> _REQUIRED WORK_: Whenever the string "label" appears in a line below, please copy the line out.

> _AVAILABLE RECORDS_:
^^^^^^^^
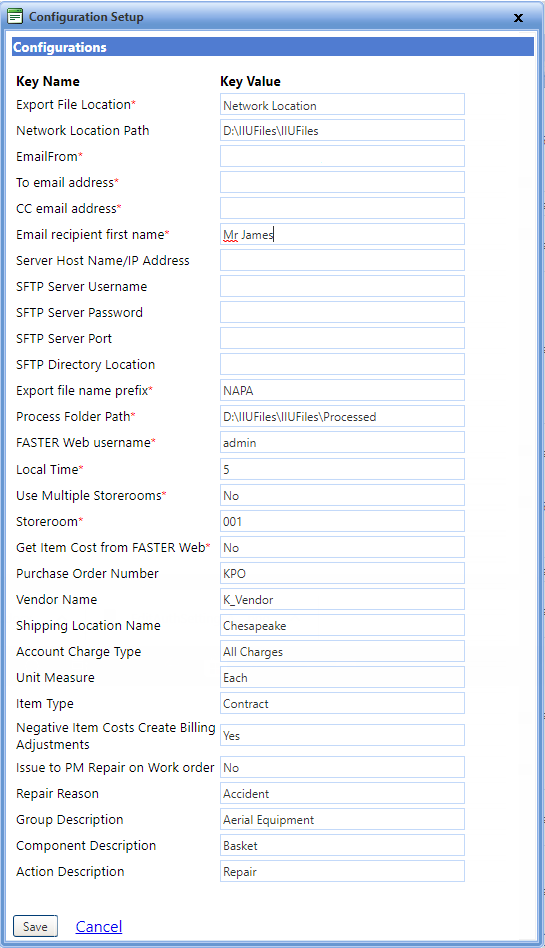
Task: Select the Use Multiple Storerooms field
Action: tap(342, 495)
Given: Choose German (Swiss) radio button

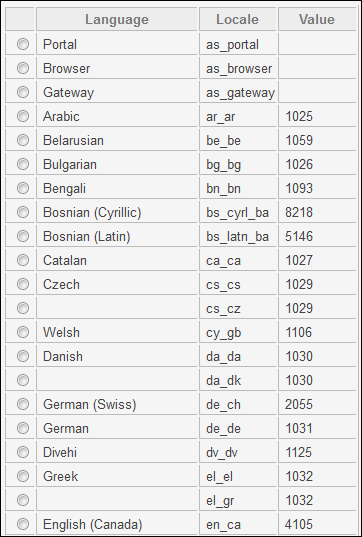Looking at the screenshot, I should 23,404.
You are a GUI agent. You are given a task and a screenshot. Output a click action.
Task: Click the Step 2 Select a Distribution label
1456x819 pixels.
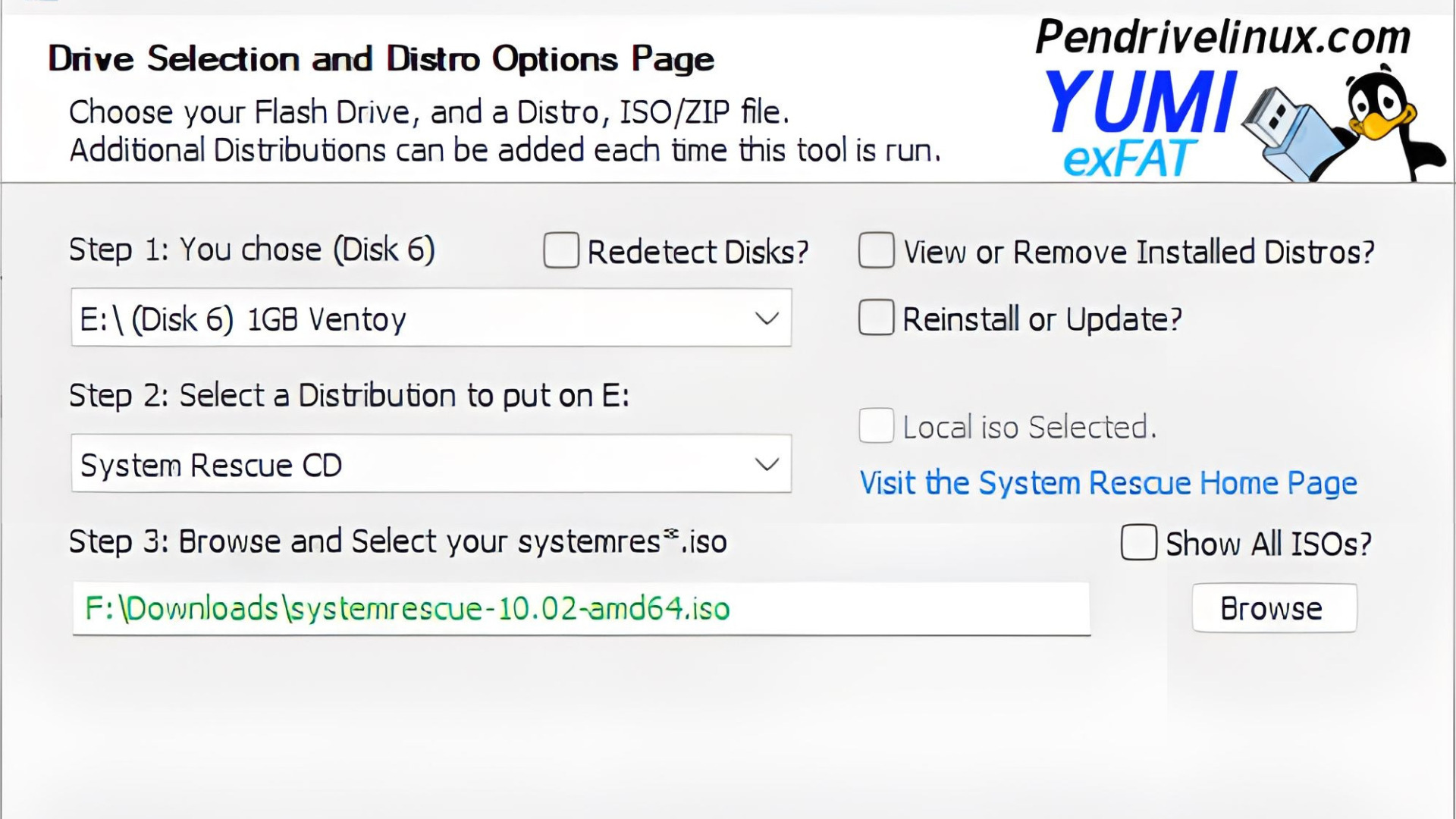(349, 396)
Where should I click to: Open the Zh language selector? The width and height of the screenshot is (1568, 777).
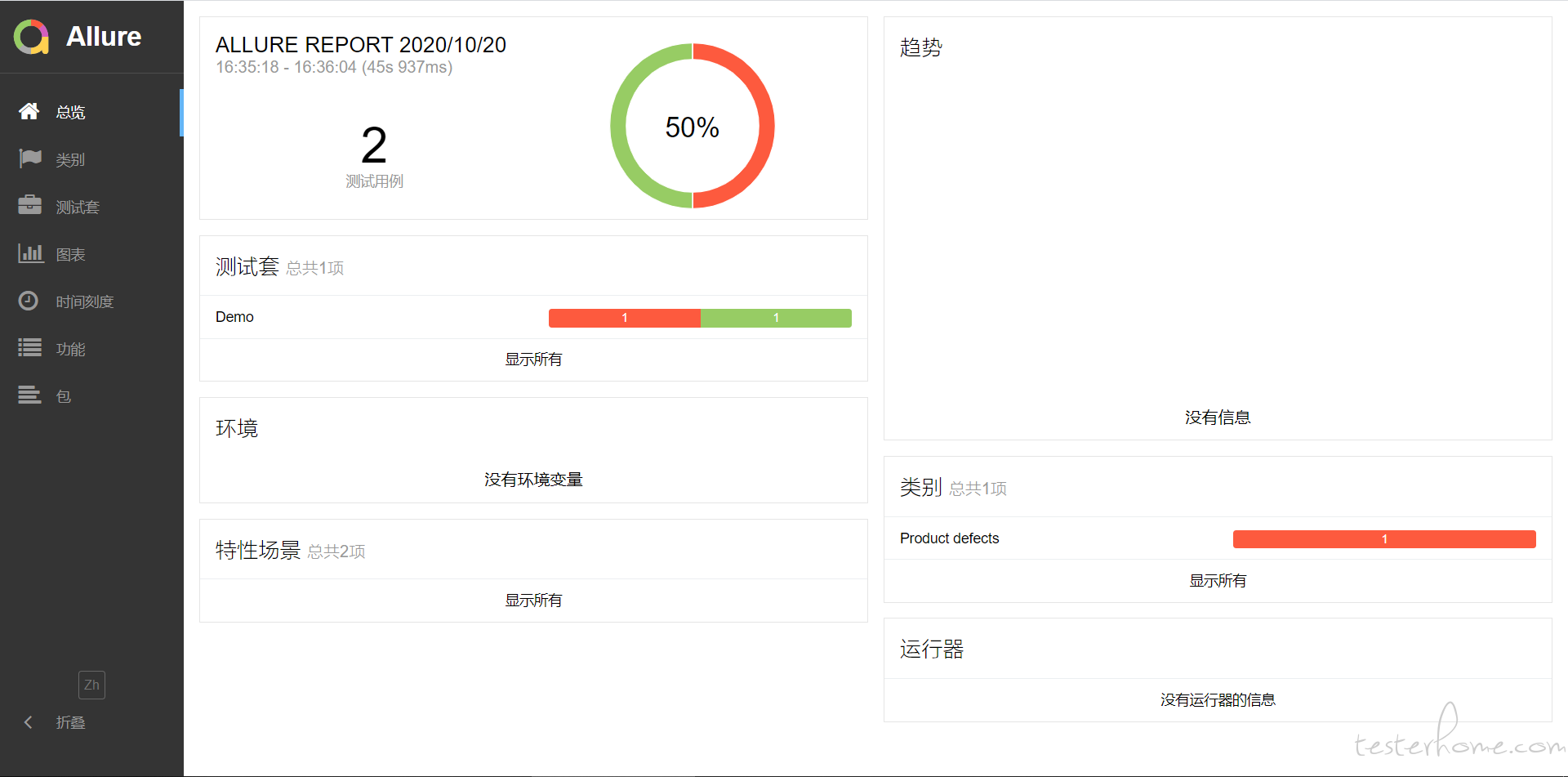point(91,685)
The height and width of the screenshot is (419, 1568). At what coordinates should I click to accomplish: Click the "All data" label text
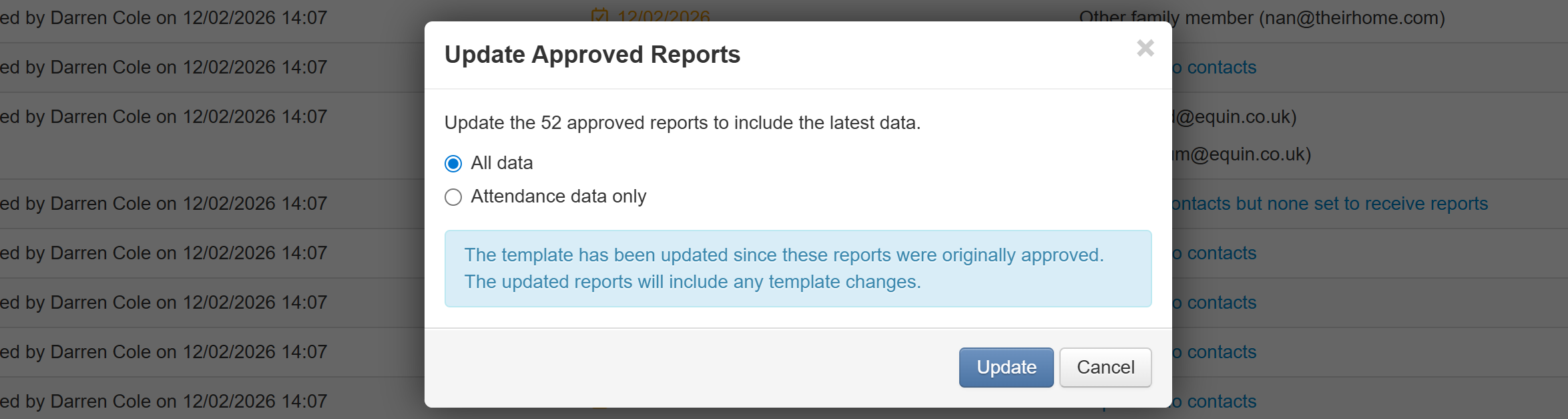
^^^^^^^^
> _WRITTEN REPLY_:
Task: Click the Step 2 Select a Distribution label
The height and width of the screenshot is (419, 1568). At what coordinates should I click to accomplish: Click the "All data" label text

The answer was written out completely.